**Written instruction A:** In the article on garden herbs and flowers, what gives nasturtium leaves their peppery flavor?

Flowers and herb parts also have lots of unconventional uses in the kitchen. The strong essential oils in many garden herbs and some types of flowers can add a bright, fresh flavor to seasonal dishes or be preserved and used as kitchen staples.

  • Nasturtiums. Typically regarded as an ornamental plant and sometimes a weed, nasturtiums (tropaeolum majus) can be used for its edible flowers and leaves. This fast-growing vine with circular leaves produces a peppery flavor due to high concentrations of mustard oils in the leaves. Use sparingly to brighten up a salad or add a kick to garden pesto and sauces.
  • Herb-Infused Vinegars. These sound like something you’d find in an ultra-expensive restaurant – but infused oils are extremely easy and cheap to make at home. Use in marinades and dressings or on raw tomatoes for a tasty snack straight from the garden. For simple herb vinegars, use the flower blossoms from chives, thyme, basil or oregano. Use a small saucepan and warm your favorite vinegar over medium heat to a simmer. Fill a jar with your flower blossoms of choice and pour the warm vinegar over them. Let the oil steep out of direct sunlight for two weeks, then get creative with it in the kitchen!

By no means is this an exhaustive list – there’s a host of edibles in the garden that we don’t typically use in their entirety. Whole use of garden plants takes a little creativity, a willingness to explore new flavors and a little garden know-how. Try these beginner secondary vegetables and see how you can get the most out of your garden this season by exploring new flavors and textures from your garden.

**Written instruction B:** Reproduce the records from the line with "Task: Click the" through the end of the records, keeping the requests, but scale every coordinate in the answers by 2 and round to whole numbers, with halves rounded up. Leave the pictures out.

**Input material:**
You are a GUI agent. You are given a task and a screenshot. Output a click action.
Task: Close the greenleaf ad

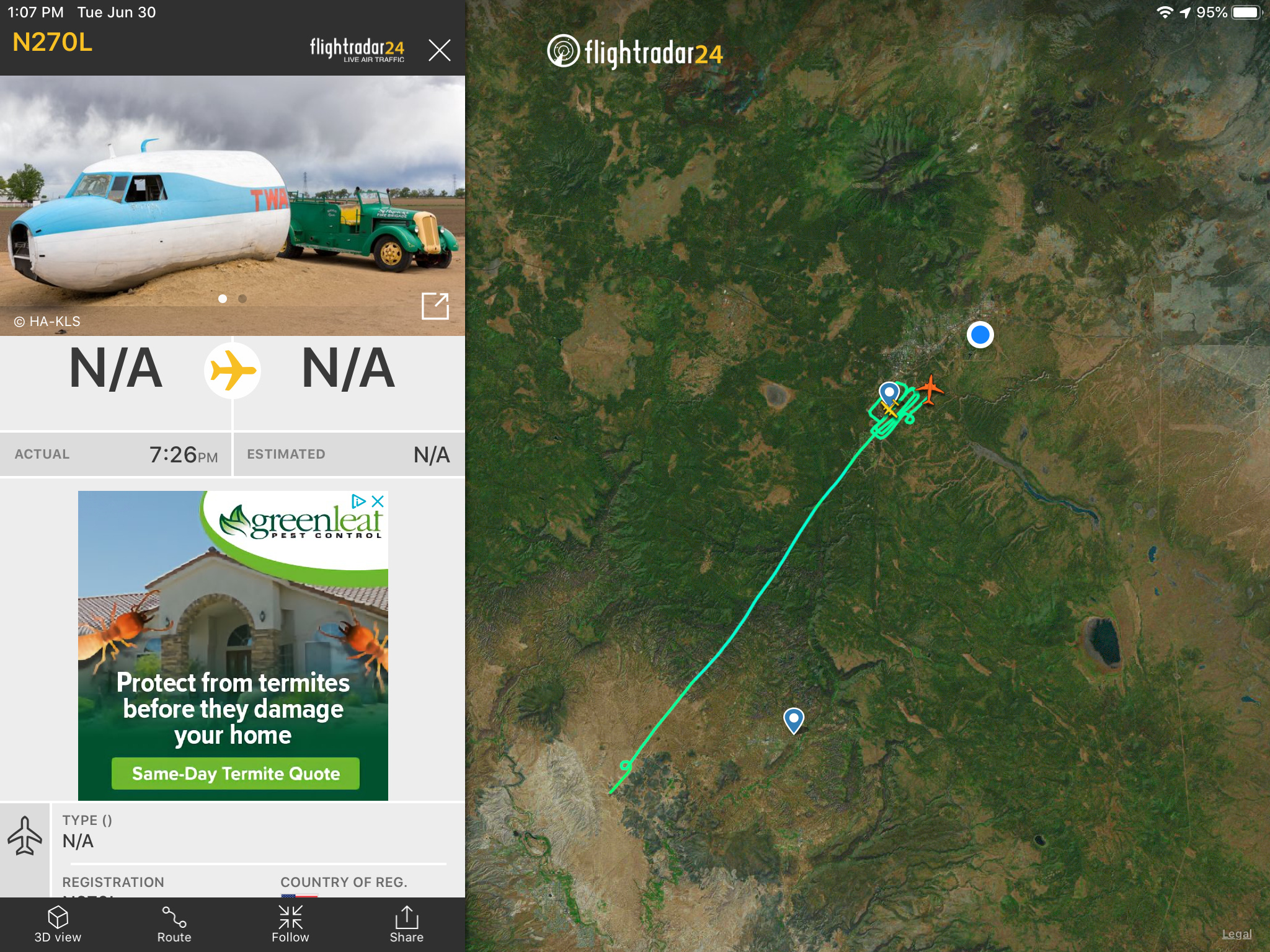coord(378,501)
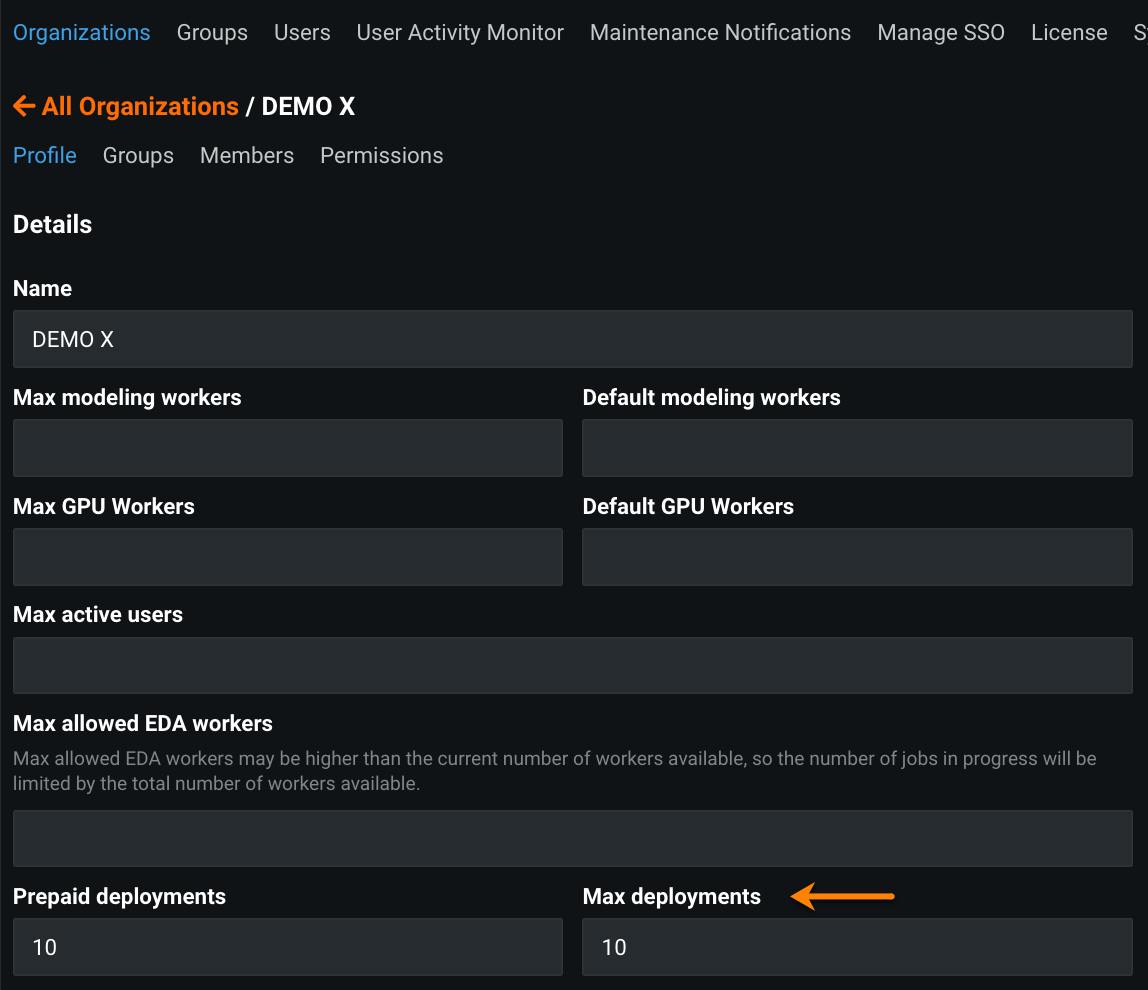This screenshot has width=1148, height=990.
Task: Go to the Users tab
Action: pyautogui.click(x=302, y=33)
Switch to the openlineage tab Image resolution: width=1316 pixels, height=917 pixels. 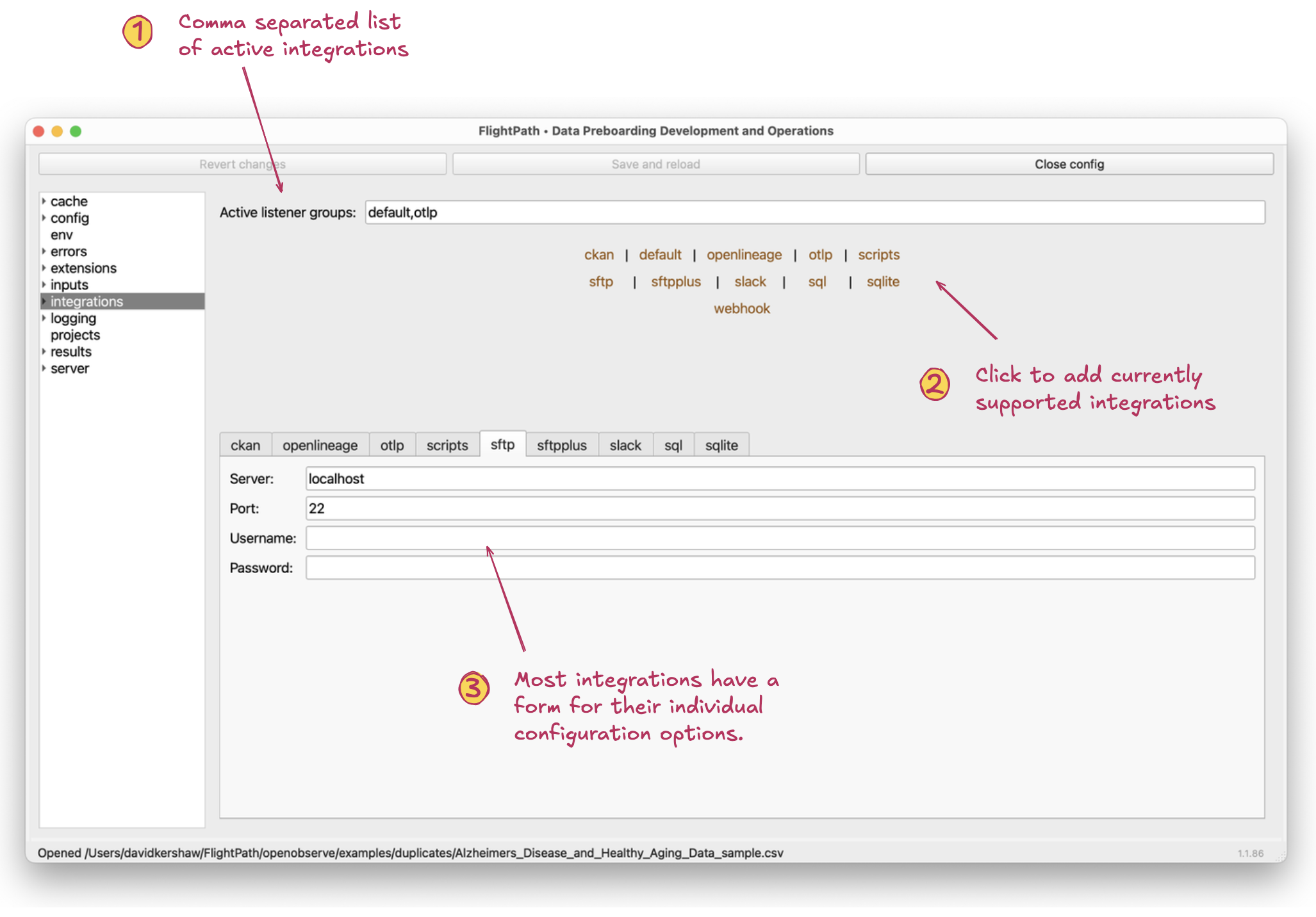(320, 445)
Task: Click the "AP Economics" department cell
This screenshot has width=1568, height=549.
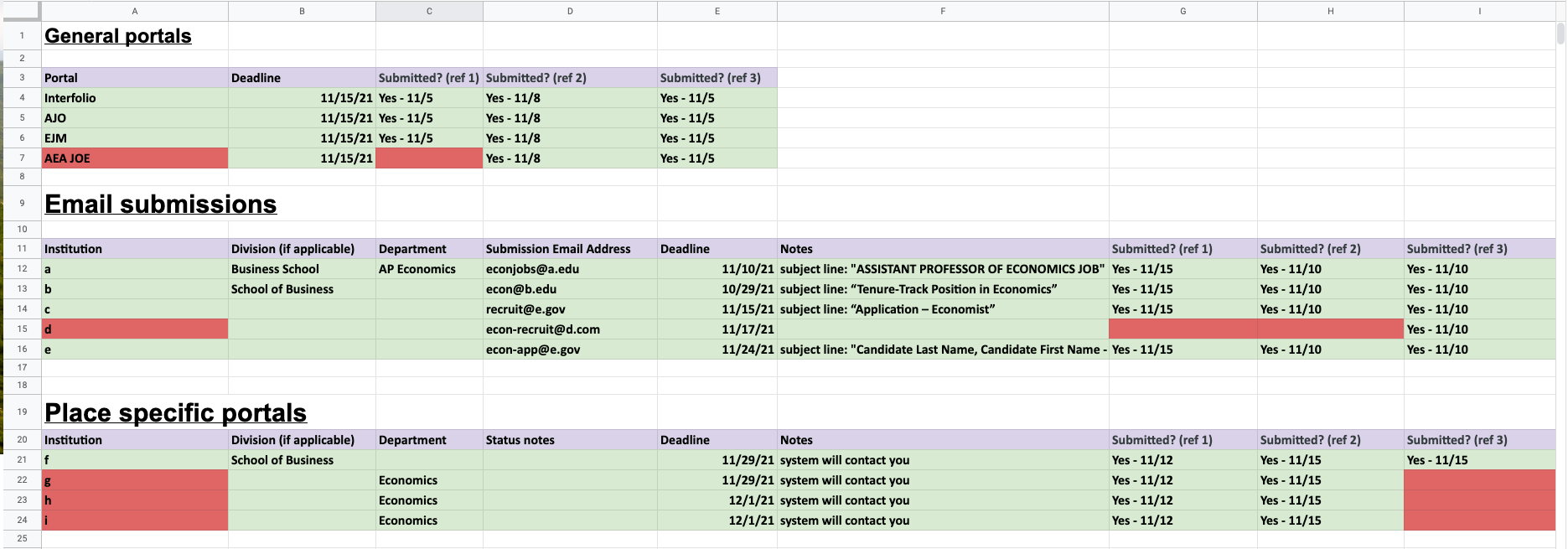Action: 428,269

**Correct result A:** High concentrations of mustard oils in the leaves.

**Correct result B:**
Task: Click the "AP Economics" department cell
This screenshot has width=1568, height=549.
Action: 856,538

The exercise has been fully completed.